PAF is a rare disease, and I have only studied several cases with high-resolution PET scanning of the brain, but so far they have all had this unexpected, unpredicted finding of loss of dopaminergic neurons in the substantia nigra.20

What does this pattern mean? If PAF patients have just as much loss of nigral neurons as PD patients do, and if PAF patients do not have parkinsonism, then the movement disorder in PD cannot result from loss of the dopamine neurons in the substantia nigra per se. Instead, the movement disorder in PD seems to come from loss of the dopaminergic terminals in the striatum.

How can PAF patients have normal dopamine terminals in the putamen when the number of dopaminergic cell bodies is severely reduced? Somehow, PAF patients must be able to sprout new terminals, even as they lose the cell bodies. Maybe if we knew how PAF patients do this, we would have a way to treat or even prevent PD.
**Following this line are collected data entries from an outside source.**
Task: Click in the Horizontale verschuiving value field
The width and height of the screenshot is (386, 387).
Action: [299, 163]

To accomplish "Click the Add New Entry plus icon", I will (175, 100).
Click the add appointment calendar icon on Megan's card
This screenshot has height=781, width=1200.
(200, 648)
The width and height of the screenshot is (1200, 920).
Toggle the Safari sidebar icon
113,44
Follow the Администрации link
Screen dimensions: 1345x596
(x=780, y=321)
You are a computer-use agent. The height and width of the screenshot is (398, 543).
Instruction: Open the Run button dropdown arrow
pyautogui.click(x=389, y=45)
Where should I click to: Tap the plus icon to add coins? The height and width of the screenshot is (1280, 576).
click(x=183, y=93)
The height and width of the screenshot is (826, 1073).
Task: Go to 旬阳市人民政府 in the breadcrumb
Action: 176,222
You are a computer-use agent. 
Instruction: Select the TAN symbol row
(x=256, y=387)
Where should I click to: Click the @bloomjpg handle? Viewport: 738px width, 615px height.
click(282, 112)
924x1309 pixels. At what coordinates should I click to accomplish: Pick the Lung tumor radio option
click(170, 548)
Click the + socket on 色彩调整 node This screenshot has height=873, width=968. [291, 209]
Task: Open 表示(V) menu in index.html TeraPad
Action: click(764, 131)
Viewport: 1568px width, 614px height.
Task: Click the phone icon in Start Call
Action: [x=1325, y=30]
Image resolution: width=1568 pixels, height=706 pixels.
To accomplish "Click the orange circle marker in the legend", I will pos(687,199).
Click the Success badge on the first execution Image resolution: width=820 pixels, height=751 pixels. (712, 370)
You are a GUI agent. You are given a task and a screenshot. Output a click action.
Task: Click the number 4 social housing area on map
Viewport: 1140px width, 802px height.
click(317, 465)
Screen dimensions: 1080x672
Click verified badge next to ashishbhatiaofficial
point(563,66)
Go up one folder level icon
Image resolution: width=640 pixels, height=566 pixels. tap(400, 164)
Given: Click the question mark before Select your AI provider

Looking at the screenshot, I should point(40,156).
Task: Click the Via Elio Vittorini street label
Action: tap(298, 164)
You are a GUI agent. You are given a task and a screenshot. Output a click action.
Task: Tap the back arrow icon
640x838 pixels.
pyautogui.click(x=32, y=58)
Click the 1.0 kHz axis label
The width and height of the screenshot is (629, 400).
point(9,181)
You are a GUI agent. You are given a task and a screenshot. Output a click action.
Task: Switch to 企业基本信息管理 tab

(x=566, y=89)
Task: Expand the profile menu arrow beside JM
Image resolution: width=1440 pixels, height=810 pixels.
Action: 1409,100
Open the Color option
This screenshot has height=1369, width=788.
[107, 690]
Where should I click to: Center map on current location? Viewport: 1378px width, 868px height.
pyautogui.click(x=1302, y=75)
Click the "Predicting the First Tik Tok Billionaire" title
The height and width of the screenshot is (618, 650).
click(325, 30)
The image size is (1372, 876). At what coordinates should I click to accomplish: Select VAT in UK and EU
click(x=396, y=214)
How do PAF patients maintain normal dopamine terminals as the cell bodies die off? No one knows. Until now, no one thought of asking such a question. No one hypothesized that this discovery would be made, but it was. And because ignorance isn’t biased, we have put our finger on the truth. By keeping in mind what isn’t known, we could see what wasn’t there. Now we can begin to think of what to look for next.